The Uboss platform processes and stores phone system information, including call logging and call recordings. The platform is based on a geographically redundant database across two data centres in London. This model enables Uboss to provide high availability and quick disaster recovery. The data centres are protected by biometric locks, round-the-clock interior and exterior physical and automated surveillance monitoring. They have access control systems that permit only authorised personnel to have access to secure areas. These facilities are designed to withstand adverse weather and other reasonably predictable natural conditions, employ environmental systems that monitor temperature, humidity and other environmental conditions, and contain strategically placed heat, smoke and fire detection and suppression systems. In the event of a power failure, uninterruptible power supply and continuous power supply solutions are used to provide power while transferring systems to on-site back-up generators. All systems used in the provision of our services, including firewalls, routers, network switches and operating systems, log information to their respective system log facility or a centralised server (for network systems) to enable security reviews and analysis. We carry out regular penetration tests to check the integrity of our systems.
Salesforce operates an information security management system (ISMS) for it's cloud services in accordance with the ISO 27001 international standard and aligned to ISO 27017 and ISO 27018. Salesforce has achieved ISO 27001/27017/27018 certification for its ISMS from an independent third party, which confirms security has been built into every layer of the platform.
aBILLity holds customer contact, service and billing information. As a data controller aBILLity holds some personal customer contact information to allow us to meet contractual obligations. Union Street, the organisation behind aBILLity, have performed Privacy Impact Assessments (PIAs) to identify their data stores and to ensure there is a lawful reason for holding such data. They have clear procedures in place to deal with all types of personal data requests to meet our commitments to the General Data Protection Regulations (GDPR). We do not share this data with third parties.

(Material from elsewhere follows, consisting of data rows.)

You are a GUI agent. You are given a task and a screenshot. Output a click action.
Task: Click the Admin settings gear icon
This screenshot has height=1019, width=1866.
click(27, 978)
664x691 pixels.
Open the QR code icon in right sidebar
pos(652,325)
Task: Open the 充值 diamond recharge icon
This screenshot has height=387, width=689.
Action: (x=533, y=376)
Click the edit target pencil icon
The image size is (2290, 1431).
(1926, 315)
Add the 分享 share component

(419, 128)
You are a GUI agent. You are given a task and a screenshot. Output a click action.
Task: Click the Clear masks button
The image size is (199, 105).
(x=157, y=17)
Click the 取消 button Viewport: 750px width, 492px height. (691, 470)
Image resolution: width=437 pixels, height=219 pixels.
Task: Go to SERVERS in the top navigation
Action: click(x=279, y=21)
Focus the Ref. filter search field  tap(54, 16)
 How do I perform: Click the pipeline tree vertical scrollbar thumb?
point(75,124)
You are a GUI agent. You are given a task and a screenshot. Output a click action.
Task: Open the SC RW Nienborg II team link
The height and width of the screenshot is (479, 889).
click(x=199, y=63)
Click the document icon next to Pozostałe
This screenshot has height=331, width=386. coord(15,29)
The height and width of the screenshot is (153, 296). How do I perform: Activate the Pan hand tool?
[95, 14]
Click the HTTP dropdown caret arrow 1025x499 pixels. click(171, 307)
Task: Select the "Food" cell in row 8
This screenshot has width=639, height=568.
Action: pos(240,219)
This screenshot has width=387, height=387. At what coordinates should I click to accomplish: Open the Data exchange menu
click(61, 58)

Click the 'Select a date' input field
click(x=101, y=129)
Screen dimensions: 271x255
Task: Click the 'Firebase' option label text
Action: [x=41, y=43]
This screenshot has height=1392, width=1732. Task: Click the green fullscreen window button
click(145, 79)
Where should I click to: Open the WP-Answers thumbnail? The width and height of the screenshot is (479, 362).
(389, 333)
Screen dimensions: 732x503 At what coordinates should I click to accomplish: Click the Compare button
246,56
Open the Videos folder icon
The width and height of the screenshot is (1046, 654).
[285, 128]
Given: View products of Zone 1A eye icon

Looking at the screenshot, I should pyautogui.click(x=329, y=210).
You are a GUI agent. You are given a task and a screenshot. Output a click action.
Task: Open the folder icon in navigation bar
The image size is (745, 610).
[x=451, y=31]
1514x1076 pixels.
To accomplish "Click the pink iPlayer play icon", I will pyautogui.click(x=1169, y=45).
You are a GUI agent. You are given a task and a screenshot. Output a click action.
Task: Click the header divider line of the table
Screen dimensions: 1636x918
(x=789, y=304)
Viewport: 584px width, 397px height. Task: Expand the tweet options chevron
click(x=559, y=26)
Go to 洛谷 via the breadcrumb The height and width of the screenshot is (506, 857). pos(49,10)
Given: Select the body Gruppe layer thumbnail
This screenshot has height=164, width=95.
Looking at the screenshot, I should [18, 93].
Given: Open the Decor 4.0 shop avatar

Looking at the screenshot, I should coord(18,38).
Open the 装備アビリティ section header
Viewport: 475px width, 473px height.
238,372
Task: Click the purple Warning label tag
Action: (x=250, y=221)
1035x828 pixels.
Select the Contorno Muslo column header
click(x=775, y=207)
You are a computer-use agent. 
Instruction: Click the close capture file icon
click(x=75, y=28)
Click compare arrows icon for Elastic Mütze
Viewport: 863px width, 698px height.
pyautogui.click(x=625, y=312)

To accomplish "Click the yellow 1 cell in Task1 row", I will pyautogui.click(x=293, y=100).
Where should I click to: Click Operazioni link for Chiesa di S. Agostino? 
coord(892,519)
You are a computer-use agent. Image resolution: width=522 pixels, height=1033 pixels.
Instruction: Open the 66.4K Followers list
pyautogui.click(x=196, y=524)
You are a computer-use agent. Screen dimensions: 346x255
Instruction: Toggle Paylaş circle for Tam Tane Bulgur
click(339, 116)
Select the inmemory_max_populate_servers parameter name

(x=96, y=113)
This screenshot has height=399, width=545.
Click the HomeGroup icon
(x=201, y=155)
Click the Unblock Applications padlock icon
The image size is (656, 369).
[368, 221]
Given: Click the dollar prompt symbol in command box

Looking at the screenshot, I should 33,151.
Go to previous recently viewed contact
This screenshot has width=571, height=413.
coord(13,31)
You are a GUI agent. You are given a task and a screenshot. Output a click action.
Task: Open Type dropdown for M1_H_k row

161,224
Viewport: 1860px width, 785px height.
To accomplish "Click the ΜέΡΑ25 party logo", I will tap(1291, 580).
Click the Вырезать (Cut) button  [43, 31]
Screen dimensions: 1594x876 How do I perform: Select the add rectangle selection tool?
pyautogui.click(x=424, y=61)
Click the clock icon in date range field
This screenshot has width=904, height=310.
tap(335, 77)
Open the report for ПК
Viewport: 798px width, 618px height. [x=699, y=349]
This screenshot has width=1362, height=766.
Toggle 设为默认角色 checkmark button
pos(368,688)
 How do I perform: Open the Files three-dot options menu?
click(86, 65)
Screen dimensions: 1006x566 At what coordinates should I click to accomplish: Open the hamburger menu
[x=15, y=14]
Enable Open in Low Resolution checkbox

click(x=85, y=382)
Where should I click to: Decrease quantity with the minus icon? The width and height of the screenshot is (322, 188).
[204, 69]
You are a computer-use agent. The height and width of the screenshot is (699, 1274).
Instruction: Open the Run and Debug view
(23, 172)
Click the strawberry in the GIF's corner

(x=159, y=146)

Users of products and services will always be informed of how any personal data will be collected and used as part of the submission process. Should a user wish to know what personal data is recorded about them, they can request this from Bluecube Telecommunications. You can also contact Bluecube should you require your personal information to be rectified, no longer processed, or completely erased.
For submission of any enquiry related to individual rights under the GDPR please contact Bluecube Telecommunications. As a data controller we maintain oversight of our data and continually review our processes and procedures on how we secure data within aBILLity.
aBILLity offer clients a bureau billing service in which they process billing information on our behalf and with our consent. Personal contact information for all our customers is either held within their EU cloud platforms or within their own on-premise IT network. We have access to those systems to carry out the billing process and do not use the data contained within those systems for any other purpose.
We meet recommended industry standards for processing such information and have gained Total Metering and Billing System (TMBS) certification to attest to our compliance with those standards. Through our TMBS certification there is a high focus on billing accuracy. For this we are independently audited in key areas related to the processing of billing activities.
The types of data processed primarily include telephone numbers, address details, account details, customer details and payment details, not all of which would necessarily fall into the Information Commissioner's Office's (ICO) definition of personal data.
Staff who process Personally Identifiable Information (PII) within their job roles have all signed a confidentiality agreement as well as receiving training on the GDPR and data security. We delete all customer databases that reside within our network within a week of the contract end date, unless there is a lawful or contractual reason not to do so.
We operate according to the principle of least privilege, ensuring a strict access control policy is in place. Access is restricted and allowed only to those individuals who require it as part of their "Job Role." This ensures that any data Bluecube Telecommunications processes is accessed only by appropriately trained staff. Our clients' billing data is not readily available to all staff at Bluecube Telecommunications and is always securely accessed.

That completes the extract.